RECORDED INFORMATION
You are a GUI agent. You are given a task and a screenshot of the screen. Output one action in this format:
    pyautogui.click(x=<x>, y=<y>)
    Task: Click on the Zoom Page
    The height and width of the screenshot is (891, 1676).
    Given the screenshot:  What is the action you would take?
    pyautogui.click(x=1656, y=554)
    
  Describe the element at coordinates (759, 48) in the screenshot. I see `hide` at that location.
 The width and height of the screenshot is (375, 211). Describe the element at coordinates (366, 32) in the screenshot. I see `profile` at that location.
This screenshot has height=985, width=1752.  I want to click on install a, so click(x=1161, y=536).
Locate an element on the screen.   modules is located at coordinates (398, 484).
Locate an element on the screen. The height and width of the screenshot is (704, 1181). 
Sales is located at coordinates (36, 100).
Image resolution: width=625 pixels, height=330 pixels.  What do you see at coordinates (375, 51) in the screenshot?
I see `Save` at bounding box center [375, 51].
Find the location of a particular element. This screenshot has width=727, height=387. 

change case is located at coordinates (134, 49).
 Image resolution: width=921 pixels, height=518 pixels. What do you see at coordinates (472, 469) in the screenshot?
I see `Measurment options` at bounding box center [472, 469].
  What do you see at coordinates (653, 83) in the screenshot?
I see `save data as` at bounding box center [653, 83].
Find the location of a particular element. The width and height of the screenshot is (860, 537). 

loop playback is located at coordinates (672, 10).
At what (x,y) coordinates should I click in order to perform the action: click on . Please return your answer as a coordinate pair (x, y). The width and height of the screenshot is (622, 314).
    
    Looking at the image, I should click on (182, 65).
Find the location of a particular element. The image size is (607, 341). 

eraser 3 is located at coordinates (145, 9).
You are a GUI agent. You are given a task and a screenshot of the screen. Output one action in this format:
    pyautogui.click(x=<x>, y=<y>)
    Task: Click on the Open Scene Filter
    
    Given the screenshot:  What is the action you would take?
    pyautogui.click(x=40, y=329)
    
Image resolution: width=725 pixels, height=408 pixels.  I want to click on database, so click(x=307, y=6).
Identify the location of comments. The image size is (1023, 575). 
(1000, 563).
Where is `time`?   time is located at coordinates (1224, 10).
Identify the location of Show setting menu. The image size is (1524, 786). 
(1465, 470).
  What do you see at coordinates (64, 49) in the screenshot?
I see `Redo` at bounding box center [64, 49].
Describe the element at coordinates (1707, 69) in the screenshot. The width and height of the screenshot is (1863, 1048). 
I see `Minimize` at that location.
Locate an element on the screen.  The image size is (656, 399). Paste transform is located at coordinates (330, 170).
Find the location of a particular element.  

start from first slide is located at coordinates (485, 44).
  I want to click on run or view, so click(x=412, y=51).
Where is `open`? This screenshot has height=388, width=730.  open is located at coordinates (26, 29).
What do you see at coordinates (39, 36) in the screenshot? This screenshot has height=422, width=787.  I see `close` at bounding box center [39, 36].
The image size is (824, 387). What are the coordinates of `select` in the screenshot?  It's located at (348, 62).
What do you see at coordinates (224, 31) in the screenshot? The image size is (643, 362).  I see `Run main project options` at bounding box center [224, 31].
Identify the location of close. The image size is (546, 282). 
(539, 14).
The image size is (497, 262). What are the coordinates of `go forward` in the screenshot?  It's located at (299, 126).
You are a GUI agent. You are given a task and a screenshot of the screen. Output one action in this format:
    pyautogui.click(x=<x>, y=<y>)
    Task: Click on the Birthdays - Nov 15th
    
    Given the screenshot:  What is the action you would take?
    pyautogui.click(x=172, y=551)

SET PROBLEM
Update the listing by replacing "Find the location of a particular element" with "Locate a specific element" wherever it occurs, leaving everything else unchanged.

EXPECTED OUTPUT
You are a GUI agent. You are given a task and a screenshot of the screen. Output one action in this format:
    pyautogui.click(x=<x>, y=<y>)
    Task: Click on the Zoom Page
    The height and width of the screenshot is (891, 1676).
    Given the screenshot:  What is the action you would take?
    pyautogui.click(x=1656, y=554)
    
  Describe the element at coordinates (759, 48) in the screenshot. I see `hide` at that location.
 The width and height of the screenshot is (375, 211). Describe the element at coordinates (366, 32) in the screenshot. I see `profile` at that location.
This screenshot has height=985, width=1752.  I want to click on install a, so click(x=1161, y=536).
Locate an element on the screen.   modules is located at coordinates (398, 484).
Locate an element on the screen. The height and width of the screenshot is (704, 1181). 
Sales is located at coordinates (36, 100).
Image resolution: width=625 pixels, height=330 pixels.  What do you see at coordinates (375, 51) in the screenshot?
I see `Save` at bounding box center [375, 51].
Locate a specific element. This screenshot has width=727, height=387. 

change case is located at coordinates (134, 49).
 Image resolution: width=921 pixels, height=518 pixels. What do you see at coordinates (472, 469) in the screenshot?
I see `Measurment options` at bounding box center [472, 469].
  What do you see at coordinates (653, 83) in the screenshot?
I see `save data as` at bounding box center [653, 83].
Locate a specific element. The width and height of the screenshot is (860, 537). 

loop playback is located at coordinates (672, 10).
At what (x,y) coordinates should I click in order to perform the action: click on . Please return your answer as a coordinate pair (x, y). The width and height of the screenshot is (622, 314).
    
    Looking at the image, I should click on (182, 65).
Locate a specific element. The image size is (607, 341). 

eraser 3 is located at coordinates (145, 9).
You are a GUI agent. You are given a task and a screenshot of the screen. Output one action in this format:
    pyautogui.click(x=<x>, y=<y>)
    Task: Click on the Open Scene Filter
    
    Given the screenshot:  What is the action you would take?
    pyautogui.click(x=40, y=329)
    
Image resolution: width=725 pixels, height=408 pixels.  I want to click on database, so click(x=307, y=6).
Identify the location of comments. The image size is (1023, 575). 
(1000, 563).
Where is `time`?   time is located at coordinates (1224, 10).
Identify the location of Show setting menu. The image size is (1524, 786). 
(1465, 470).
  What do you see at coordinates (64, 49) in the screenshot?
I see `Redo` at bounding box center [64, 49].
Describe the element at coordinates (1707, 69) in the screenshot. The width and height of the screenshot is (1863, 1048). 
I see `Minimize` at that location.
Locate an element on the screen.  The image size is (656, 399). Paste transform is located at coordinates (330, 170).
Locate a specific element.  

start from first slide is located at coordinates (485, 44).
  I want to click on run or view, so click(x=412, y=51).
Where is `open`? This screenshot has height=388, width=730.  open is located at coordinates (26, 29).
What do you see at coordinates (39, 36) in the screenshot? This screenshot has height=422, width=787.  I see `close` at bounding box center [39, 36].
The image size is (824, 387). What are the coordinates of `select` in the screenshot?  It's located at (348, 62).
What do you see at coordinates (224, 31) in the screenshot? The image size is (643, 362).  I see `Run main project options` at bounding box center [224, 31].
Identify the location of close. The image size is (546, 282). 
(539, 14).
The image size is (497, 262). What are the coordinates of `go forward` in the screenshot?  It's located at (299, 126).
You are a GUI agent. You are given a task and a screenshot of the screen. Output one action in this format:
    pyautogui.click(x=<x>, y=<y>)
    Task: Click on the Birthdays - Nov 15th
    
    Given the screenshot:  What is the action you would take?
    pyautogui.click(x=172, y=551)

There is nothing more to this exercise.